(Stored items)
--- START ---
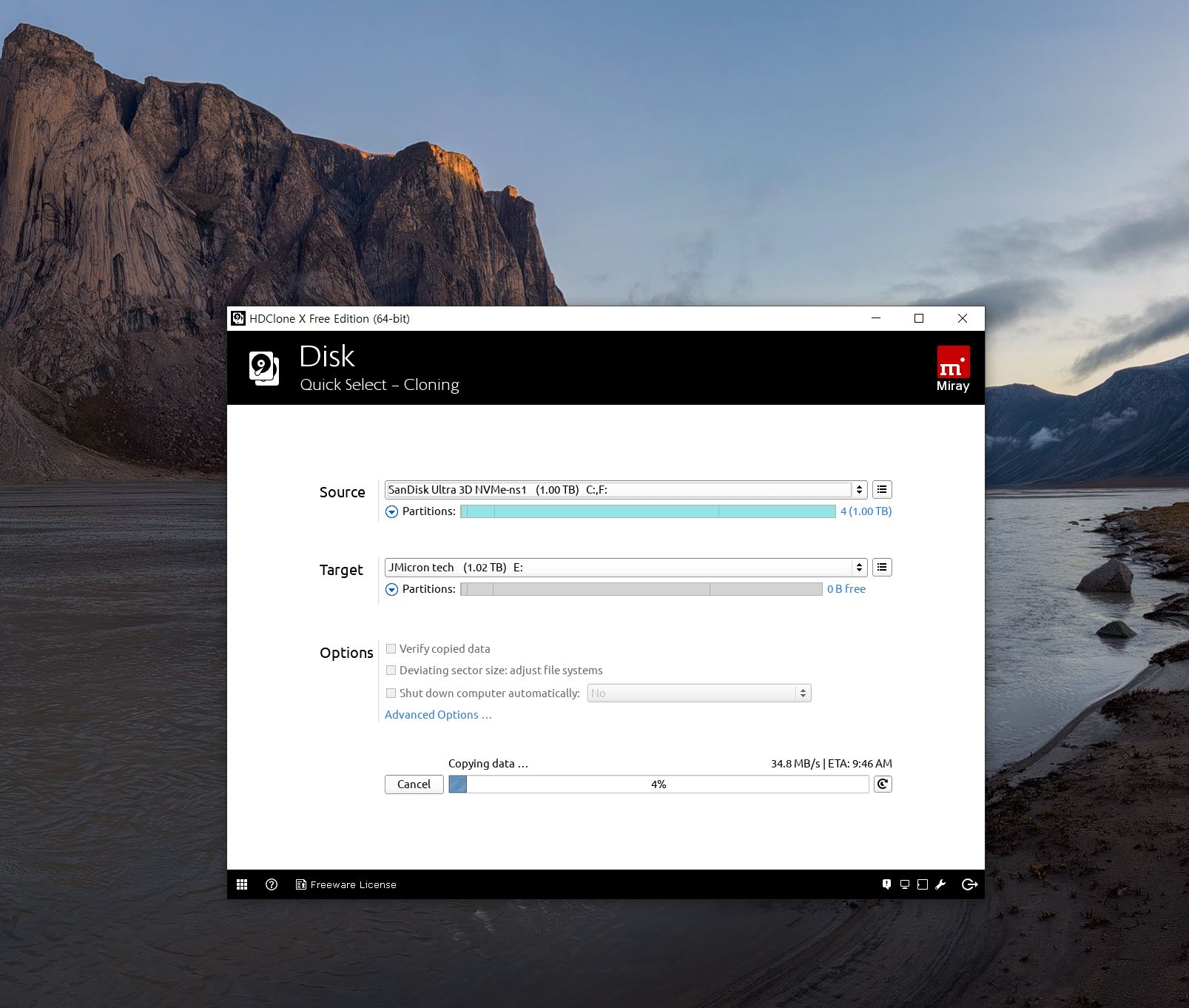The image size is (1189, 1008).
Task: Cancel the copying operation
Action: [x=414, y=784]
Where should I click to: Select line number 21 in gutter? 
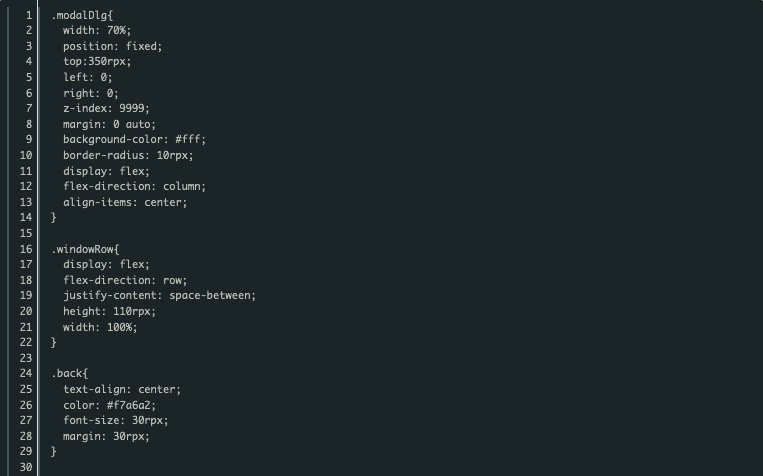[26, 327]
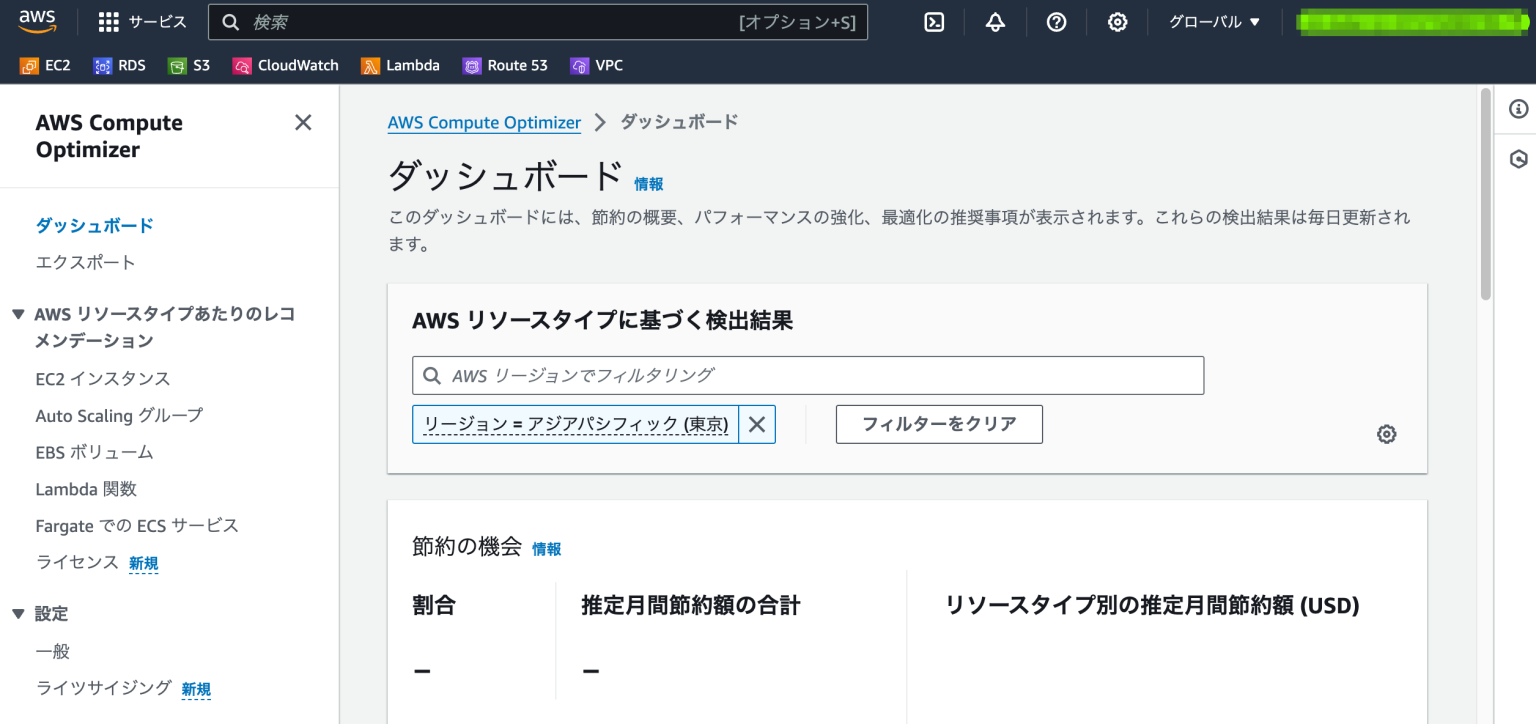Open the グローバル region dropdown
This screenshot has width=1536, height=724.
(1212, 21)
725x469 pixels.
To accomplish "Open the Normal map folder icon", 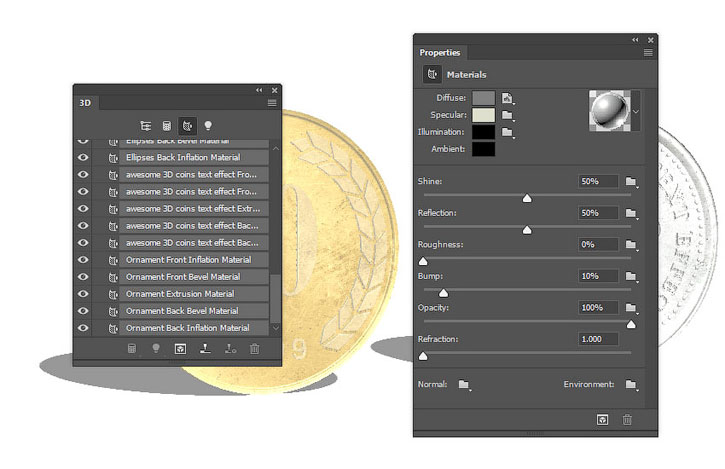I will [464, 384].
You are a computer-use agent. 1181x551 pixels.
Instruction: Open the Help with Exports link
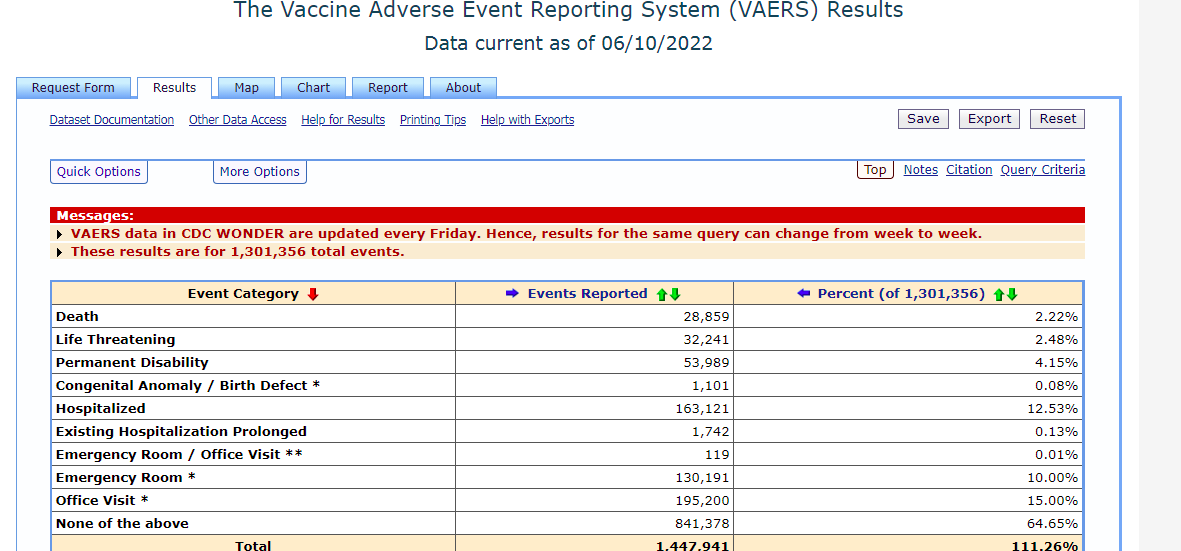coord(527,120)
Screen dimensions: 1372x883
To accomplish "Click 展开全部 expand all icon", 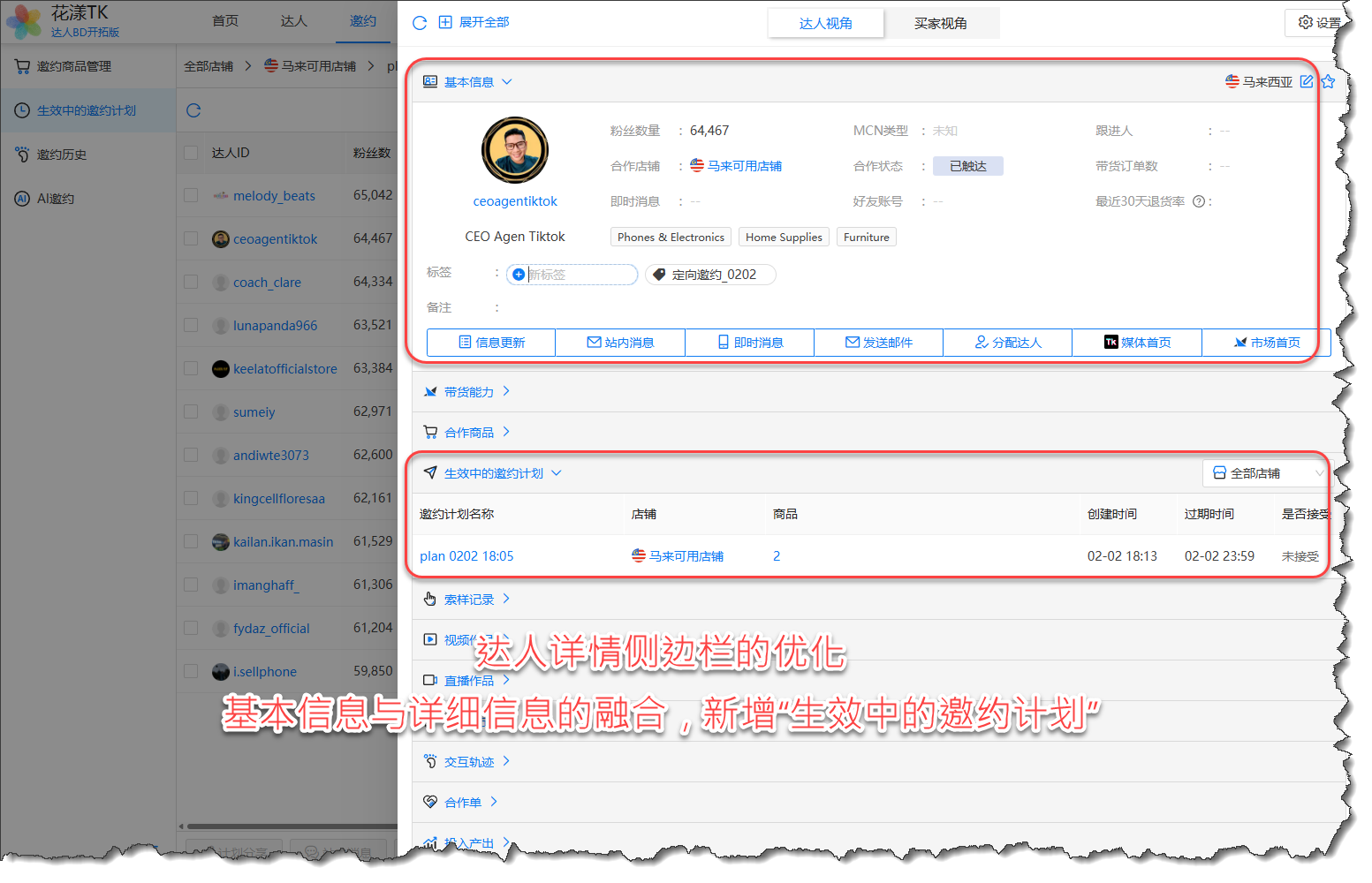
--- END ---
Directions for this task
Where a line above holds the word "pixels", copy it.

Task result
725x469 pixels.
You are a computer-use agent. 1181x551 pixels.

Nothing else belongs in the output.